ORMs can be a great productivity booster. Most SQL is tedious and repetitive, and maintaining it manually when you change classes (for example, adding or removing fields) is painful. Especially in the early stages of development when you aren’t sure of the final data model and you’re iterating rapidly, ORMs save a ton of work.
And frankly, ORMs make a lot of sense on an ongoing basis too, even for mature, high-traffic systems. You usually can let them write the bulk of the SQL queries for you, intervening only when you find a query that needs to be hinted or tweaked a specific way. Usually this is only necessary for efficiency or performance purposes, or to remove a lot of logic from the app and express it more concisely in SQL, which is better at some kinds of complex set logic operations.
But ORMs don’t always work great, and like any abstraction that can potentially leak, they have sharp edges that can bite you. One of the most common I’ve seen over a couple of decades is locking hints for the database. Also known as the horror that is SELECT FOR UPDATE.
SELECT FOR UPDATE Locking Hints
Most databases offer various syntax hints to signal your intent when you access a row: are you planning to change it later? If so, signaling that early-on can help reduce deadlocks, lock conflicts, and lock waits. The essence of the issue is that if you look at a row, planning to update it later, and then come back later to do so, you might have found that something happened to it in the meantime. To prevent this or other types of race conditions, both MySQL and PostgreSQL offer SELECT FOR UPDATE. These place exclusive locks on the rows you examine, so that nothing else can access them in the meantime. (The exact details of their locking models differ slightly, but that’s not important here.)
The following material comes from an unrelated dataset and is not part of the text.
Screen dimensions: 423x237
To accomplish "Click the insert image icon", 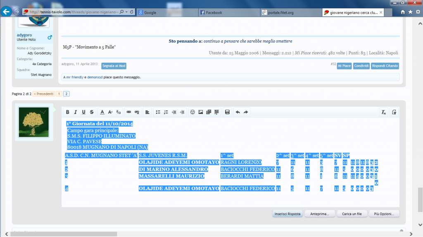I will point(201,112).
An oversimplified SELECT FOR UPDATE might look like this:
SELECT * FROM user WHERE id=1234 FOR UPDATE;
Now, if another concurrent access to the database tried to run a query like the following, it’d block and wait, because that row is locked in exclusive mode:
DELETE FROM user WHERE id=1234;
Sounds good, right? Right?!
Why All The Lock Waits?
Not so fast. What else will end up in a lock wait? Why, another copy of the very same original SELECT query that took the lock, of course! Or, not only that, but all queries that access that row, whether they mention it explicitly by id or not, for example ranging over it for some reason:
SELECT COUNT(*) FROM user WHERE last_login > NOW() - INTERVAL 1 DAY;
Whoops! It’s really common for a bunch of SELECT FOR UPDATE queries to be lined up single-file, waiting on the first one to release its lock. Then the next one in line has a turn, the next one, and so on. Because of queueing theory, this turns into a cascading pile-up really quickly when this query’s average utilization (the percent of time there’s at least one copy of it running) starts to barely nudge past “imperceptible.”
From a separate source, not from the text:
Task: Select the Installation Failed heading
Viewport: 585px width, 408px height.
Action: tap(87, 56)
Now, what does this have to do with your ORM? It turns out that many ORMs have helpful, easy-to-use ways to add locking hints to queries. And because it’s so easy to use them—you can sometimes even use them accidentally without really knowing it, such as if you copy-paste some code—you frequently find them where they’re not needed. And as a result, you frequently have pile-ups of them in your database. (You might not know it unless you have a powerful query workload monitoring tool like VividCortex, but it’s really common to find them once you do.)
Even if it’s not a performance problem now, it’s one of those things that escalates so quickly and without warning (again: queueing theory) that it’s important to be able to find and analyze SELECT FOR UPDATE queries. That’s why, using VividCortex as an example again, there’s query intelligence rules built into VividCortex to flag these queries as “potentially bad” even if they’re not causing performance problems today.
Using Locking Hints in Rails and Django
So how does your ORM add locking hints? It depends, of course. Here’s examples in the two frameworks we see the most commonly.
In Ruby On Rails, the method is
.lock and you might see it in your code like the following:
User.where("id = 1234").lock(true). The ActiveRecordLockingPessimistic documentation illustrates a bunch of variations on locking, including locking an entire code block so you won’t see the locking applied to each statement explicitly.
In Django, the method is
select_for_update() and the code looks like
User.objects.select_for_update().filter(id=1234). The QuerySet API reference documentation has all the details.
SELECT FOR UPDATE is powerful and useful. But with great power comes great responsibility. So, like all other powerful and useful things that databases can do for you, awareness is often all that you really need to avoid a potential problem! Next time you see row locking in a query or in your ORM, try to understand the intent behind it, and validate that it’s really needed. Databases have powerful concurrency control models to enable concurrent access without race conditions, so if you can avoid serializing access to your data, you will certainly be better off!